- [WHAT TO WORK ON] When you write the records again, keep every line exactly as it was.

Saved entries
►

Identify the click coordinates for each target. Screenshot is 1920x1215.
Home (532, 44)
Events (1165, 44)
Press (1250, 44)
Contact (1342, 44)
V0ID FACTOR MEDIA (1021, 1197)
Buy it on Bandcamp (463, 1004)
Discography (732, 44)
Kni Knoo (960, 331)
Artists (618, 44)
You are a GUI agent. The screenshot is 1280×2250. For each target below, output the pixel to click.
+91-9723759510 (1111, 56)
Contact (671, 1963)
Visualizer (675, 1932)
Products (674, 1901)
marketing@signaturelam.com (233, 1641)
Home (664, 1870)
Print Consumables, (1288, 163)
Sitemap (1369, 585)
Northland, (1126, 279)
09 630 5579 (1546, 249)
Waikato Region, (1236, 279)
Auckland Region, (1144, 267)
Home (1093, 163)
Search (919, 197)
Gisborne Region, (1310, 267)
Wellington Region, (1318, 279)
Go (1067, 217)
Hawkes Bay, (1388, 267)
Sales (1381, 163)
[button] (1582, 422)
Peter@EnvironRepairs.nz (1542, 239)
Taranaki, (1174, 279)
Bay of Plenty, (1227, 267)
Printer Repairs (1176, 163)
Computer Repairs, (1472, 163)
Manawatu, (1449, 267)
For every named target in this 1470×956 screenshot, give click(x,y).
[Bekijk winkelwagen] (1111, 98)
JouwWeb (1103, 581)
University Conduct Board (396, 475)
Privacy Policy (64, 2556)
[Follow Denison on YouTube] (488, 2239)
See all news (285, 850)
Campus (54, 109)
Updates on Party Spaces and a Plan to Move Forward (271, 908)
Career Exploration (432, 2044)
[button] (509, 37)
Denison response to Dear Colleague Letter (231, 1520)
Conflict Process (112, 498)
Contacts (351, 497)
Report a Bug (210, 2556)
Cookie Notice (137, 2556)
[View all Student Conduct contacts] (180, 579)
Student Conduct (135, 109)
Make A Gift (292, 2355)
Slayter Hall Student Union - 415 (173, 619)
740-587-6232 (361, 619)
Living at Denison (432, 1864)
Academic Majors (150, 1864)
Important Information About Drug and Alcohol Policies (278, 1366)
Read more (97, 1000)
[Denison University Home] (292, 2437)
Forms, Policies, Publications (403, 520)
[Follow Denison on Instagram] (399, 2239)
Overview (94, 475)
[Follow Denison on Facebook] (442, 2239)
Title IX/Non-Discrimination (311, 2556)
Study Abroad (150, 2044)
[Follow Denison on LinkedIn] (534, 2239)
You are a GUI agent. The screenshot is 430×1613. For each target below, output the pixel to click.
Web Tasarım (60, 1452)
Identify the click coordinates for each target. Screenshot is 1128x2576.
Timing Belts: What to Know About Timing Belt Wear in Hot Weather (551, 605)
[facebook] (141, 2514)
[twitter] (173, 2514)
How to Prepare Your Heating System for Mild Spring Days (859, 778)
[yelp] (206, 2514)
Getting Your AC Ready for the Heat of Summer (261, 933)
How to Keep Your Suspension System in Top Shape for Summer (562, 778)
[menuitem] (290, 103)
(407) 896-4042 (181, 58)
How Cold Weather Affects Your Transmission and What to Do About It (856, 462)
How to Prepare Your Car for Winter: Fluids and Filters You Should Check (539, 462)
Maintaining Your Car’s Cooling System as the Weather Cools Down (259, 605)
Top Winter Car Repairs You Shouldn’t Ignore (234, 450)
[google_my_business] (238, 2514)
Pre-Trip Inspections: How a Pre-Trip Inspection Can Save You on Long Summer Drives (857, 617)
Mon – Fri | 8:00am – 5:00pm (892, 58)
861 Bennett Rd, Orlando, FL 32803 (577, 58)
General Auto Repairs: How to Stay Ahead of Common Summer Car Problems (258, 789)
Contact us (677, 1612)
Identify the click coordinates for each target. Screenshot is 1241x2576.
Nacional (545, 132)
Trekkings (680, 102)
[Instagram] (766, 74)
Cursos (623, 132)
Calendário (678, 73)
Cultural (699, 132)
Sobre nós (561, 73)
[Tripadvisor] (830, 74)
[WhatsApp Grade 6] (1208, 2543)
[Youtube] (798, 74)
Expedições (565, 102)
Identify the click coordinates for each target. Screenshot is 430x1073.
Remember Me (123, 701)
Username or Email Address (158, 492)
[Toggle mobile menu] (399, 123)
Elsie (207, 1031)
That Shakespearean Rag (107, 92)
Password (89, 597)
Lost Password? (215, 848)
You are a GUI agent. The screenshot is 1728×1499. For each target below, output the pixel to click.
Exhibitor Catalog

◄

- [WORKED SOLUTION]
Identify the click coordinates for each target. Screenshot is 1920x1215.
Home (532, 44)
Events (1165, 44)
Press (1250, 44)
Contact (1342, 44)
V0ID FACTOR MEDIA (1021, 1197)
Buy it on Bandcamp (463, 1004)
Discography (732, 44)
Kni Knoo (960, 331)
Artists (618, 44)
You are a GUI agent. The screenshot is 1280×2250. For each target below, output the pixel to click.
+91-9723759510 (1111, 56)
Contact (671, 1963)
Visualizer (675, 1932)
Products (674, 1901)
marketing@signaturelam.com (233, 1641)
Home (664, 1870)
Print Consumables, (1288, 163)
Sitemap (1369, 585)
Northland, (1126, 279)
09 630 5579 (1546, 249)
Waikato Region, (1236, 279)
Auckland Region, (1144, 267)
Home (1093, 163)
Search (919, 197)
Gisborne Region, (1310, 267)
Wellington Region, (1318, 279)
Go (1067, 217)
Hawkes Bay, (1388, 267)
Sales (1381, 163)
[button] (1582, 422)
Peter@EnvironRepairs.nz (1542, 239)
Taranaki, (1174, 279)
Bay of Plenty, (1227, 267)
Printer Repairs (1176, 163)
Computer Repairs, (1472, 163)
Manawatu, (1449, 267)
For every named target in this 1470×956 screenshot, give click(x,y).
[Bekijk winkelwagen] (1111, 98)
JouwWeb (1103, 581)
University Conduct Board (396, 475)
Privacy Policy (64, 2556)
[Follow Denison on YouTube] (488, 2239)
See all news (285, 850)
Campus (54, 109)
Updates on Party Spaces and a Plan to Move Forward (271, 908)
Career Exploration (432, 2044)
[button] (509, 37)
Denison response to Dear Colleague Letter (231, 1520)
Conflict Process (112, 498)
Contacts (351, 497)
Report a Bug (210, 2556)
Cookie Notice (137, 2556)
[View all Student Conduct contacts] (180, 579)
Student Conduct (135, 109)
Make A Gift (292, 2355)
Slayter Hall Student Union - 415 (173, 619)
740-587-6232 (361, 619)
Living at Denison (432, 1864)
Academic Majors (150, 1864)
Important Information About Drug and Alcohol Policies (278, 1366)
Read more (97, 1000)
[Denison University Home] (292, 2437)
Forms, Policies, Publications (403, 520)
[Follow Denison on Instagram] (399, 2239)
Overview (94, 475)
[Follow Denison on Facebook] (442, 2239)
Title IX/Non-Discrimination (311, 2556)
Study Abroad (150, 2044)
[Follow Denison on LinkedIn] (534, 2239)
You are a GUI agent. The screenshot is 430×1613. For each target below, output the pixel to click.
Web Tasarım (60, 1452)
Identify the click coordinates for each target. Screenshot is 1128x2576.
Timing Belts: What to Know About Timing Belt Wear in Hot Weather (551, 605)
[facebook] (141, 2514)
[twitter] (173, 2514)
How to Prepare Your Heating System for Mild Spring Days (859, 778)
[yelp] (206, 2514)
Getting Your AC Ready for the Heat of Summer (261, 933)
How to Keep Your Suspension System in Top Shape for Summer (562, 778)
[menuitem] (290, 103)
(407) 896-4042 (181, 58)
How Cold Weather Affects Your Transmission and What to Do About It (856, 462)
How to Prepare Your Car for Winter: Fluids and Filters You Should Check (539, 462)
Maintaining Your Car’s Cooling System as the Weather Cools Down (259, 605)
Top Winter Car Repairs You Shouldn’t Ignore (234, 450)
[google_my_business] (238, 2514)
Pre-Trip Inspections: How a Pre-Trip Inspection Can Save You on Long Summer Drives (857, 617)
Mon – Fri | 8:00am – 5:00pm (892, 58)
861 Bennett Rd, Orlando, FL 32803 (577, 58)
General Auto Repairs: How to Stay Ahead of Common Summer Car Problems (258, 789)
Contact us (677, 1612)
Identify the click coordinates for each target. Screenshot is 1241x2576.
Nacional (545, 132)
Trekkings (680, 102)
[Instagram] (766, 74)
Cursos (623, 132)
Calendário (678, 73)
Cultural (699, 132)
Sobre nós (561, 73)
[Tripadvisor] (830, 74)
[WhatsApp Grade 6] (1208, 2543)
[Youtube] (798, 74)
Expedições (565, 102)
Identify the click coordinates for each target. Screenshot is 430x1073.
Remember Me (123, 701)
Username or Email Address (158, 492)
[Toggle mobile menu] (399, 123)
Elsie (207, 1031)
That Shakespearean Rag (107, 92)
Password (89, 597)
Lost Password? (215, 848)
You are a GUI agent. The screenshot is 1728×1499. For each target below, output the pixel to click.
Exhibitor Catalog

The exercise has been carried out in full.